*Source excerpt*.
# Modelling
<u>Tests using the following models :</u>
* Linear regression
* Random forest regressor
* Ridge and Lasso Regularization (add on to linear modelling?)

<u> Tests using the following variables:</u>
* Weather variables (rain, temperature, windspeed)
* Time variables (Day of week, month, year, time of day, public holiday)
* Sensor environment variables:
    * Sensor_id
    * Betweenness of the street 
    * Buildings in proximity to the sensor
    * Landmarks in proximity to the sensor  
    * Furniture in proximity to the sensor    
    * Lights in proximity to the sensor   


Normalise variables: should this be with MinMax or StandardScaler??


Process:
* Keep only data from sensor's with relatively complete data
* Split data into training ( 75%) and test (25%)
* Define the models to use in testing (linear regression, random forest, xgboost)
* Define the error metrics to use in evaluating the model performance

In [17]:
# import copy
import pandas as pd
from sklearn.linear_model import LinearRegression
from sklearn.preprocessing import StandardScaler
from sklearn.model_selection import KFold
# from sklearn.model_selection import train_test_split, cross_val_score, GridSearchCV, cross_validate, cross_val_predict
import numpy as np
# import matplotlib.pyplot as plt
# from sklearn.metrics import classification_report, mean_squared_error,r2_score, accuracy_score, mean_absolute_error, mean_absolute_percentage_error
# from sklearn.tree import DecisionTreeRegressor
from sklearn.ensemble import RandomForestRegressor, ExtraTreesRegressor
from sklearn.pipeline import Pipeline
# from sklearn.preprocessing import MinMaxScaler
# import time as thetime
# from xgboost import XGBClassifier, XGBRegressor
# from time import time
# from sklearn.inspection import permutation_importance
# from scipy import stats
# import math
# from eli5.sklearn import PermutationImportance

# from warnings import simplefilter
# simplefilter(action='ignore', category=FutureWarning)

# import multiprocessing

# # To display tables in HTML output
# from IPython.display import HTML, display

from Functions import *

## Read in formatted data

In [18]:
data = pd.read_csv("../Cleaned_data/formatted_data_for_modelling_allsensors.csv", index_col = False)

### Delete unneeded columns
We currently include data from all sensors (even incomplete ones)

*Given data*.
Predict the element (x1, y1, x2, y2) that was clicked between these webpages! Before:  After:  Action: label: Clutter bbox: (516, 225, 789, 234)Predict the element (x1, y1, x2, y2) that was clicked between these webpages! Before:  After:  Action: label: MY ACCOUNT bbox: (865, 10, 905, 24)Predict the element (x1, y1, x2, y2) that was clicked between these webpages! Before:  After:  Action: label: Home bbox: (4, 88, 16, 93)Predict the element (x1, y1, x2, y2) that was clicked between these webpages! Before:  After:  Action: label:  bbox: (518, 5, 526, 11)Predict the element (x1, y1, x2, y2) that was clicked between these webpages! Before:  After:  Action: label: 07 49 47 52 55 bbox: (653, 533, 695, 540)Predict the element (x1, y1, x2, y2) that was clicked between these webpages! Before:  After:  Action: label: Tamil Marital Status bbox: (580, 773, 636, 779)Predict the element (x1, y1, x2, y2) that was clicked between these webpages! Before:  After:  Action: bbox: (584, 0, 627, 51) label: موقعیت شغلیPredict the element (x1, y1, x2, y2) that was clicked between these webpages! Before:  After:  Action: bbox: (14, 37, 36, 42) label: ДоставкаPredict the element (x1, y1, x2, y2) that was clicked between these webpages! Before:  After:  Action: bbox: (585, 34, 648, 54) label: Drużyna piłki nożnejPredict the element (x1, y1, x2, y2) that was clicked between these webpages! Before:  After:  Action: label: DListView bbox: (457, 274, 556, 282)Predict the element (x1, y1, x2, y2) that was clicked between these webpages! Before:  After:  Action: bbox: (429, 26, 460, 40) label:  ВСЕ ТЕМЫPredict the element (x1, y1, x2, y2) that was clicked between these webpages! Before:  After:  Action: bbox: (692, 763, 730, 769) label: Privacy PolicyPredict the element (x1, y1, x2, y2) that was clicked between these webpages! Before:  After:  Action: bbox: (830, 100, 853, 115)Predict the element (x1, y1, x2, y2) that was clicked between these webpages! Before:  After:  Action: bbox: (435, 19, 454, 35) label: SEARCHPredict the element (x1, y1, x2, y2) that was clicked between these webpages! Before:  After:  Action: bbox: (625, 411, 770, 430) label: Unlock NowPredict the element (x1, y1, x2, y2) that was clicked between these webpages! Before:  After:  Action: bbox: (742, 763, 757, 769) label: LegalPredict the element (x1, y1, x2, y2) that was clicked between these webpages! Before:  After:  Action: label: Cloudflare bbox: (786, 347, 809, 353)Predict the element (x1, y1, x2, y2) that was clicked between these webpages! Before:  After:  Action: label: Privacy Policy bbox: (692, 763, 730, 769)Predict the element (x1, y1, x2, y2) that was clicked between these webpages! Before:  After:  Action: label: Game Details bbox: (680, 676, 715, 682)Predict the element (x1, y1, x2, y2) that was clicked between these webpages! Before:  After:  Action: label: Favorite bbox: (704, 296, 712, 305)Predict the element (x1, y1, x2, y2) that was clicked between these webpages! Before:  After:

*Set of tasks*.
**1)** List every sensor environment variable named in the modelling notes above.
**2)** From the modelling notes, return verbatim the passage that begins with the words containing "## Read in formatted" and ends with "(even incomplete ones)".

*Exercise answers*.
**1)**
- Sensor_id
- Betweenness of the street
- Buildings in proximity to the sensor
- Landmarks in proximity to the sensor
- Furniture in proximity to the sensor
- Lights in proximity to the sensor

**2)**
## Read in formatted data

In [18]:
data = pd.read_csv("../Cleaned_data/formatted_data_for_modelling_allsensors.csv", index_col = False)

### Delete unneeded columns
We currently include data from all sensors (even incomplete ones)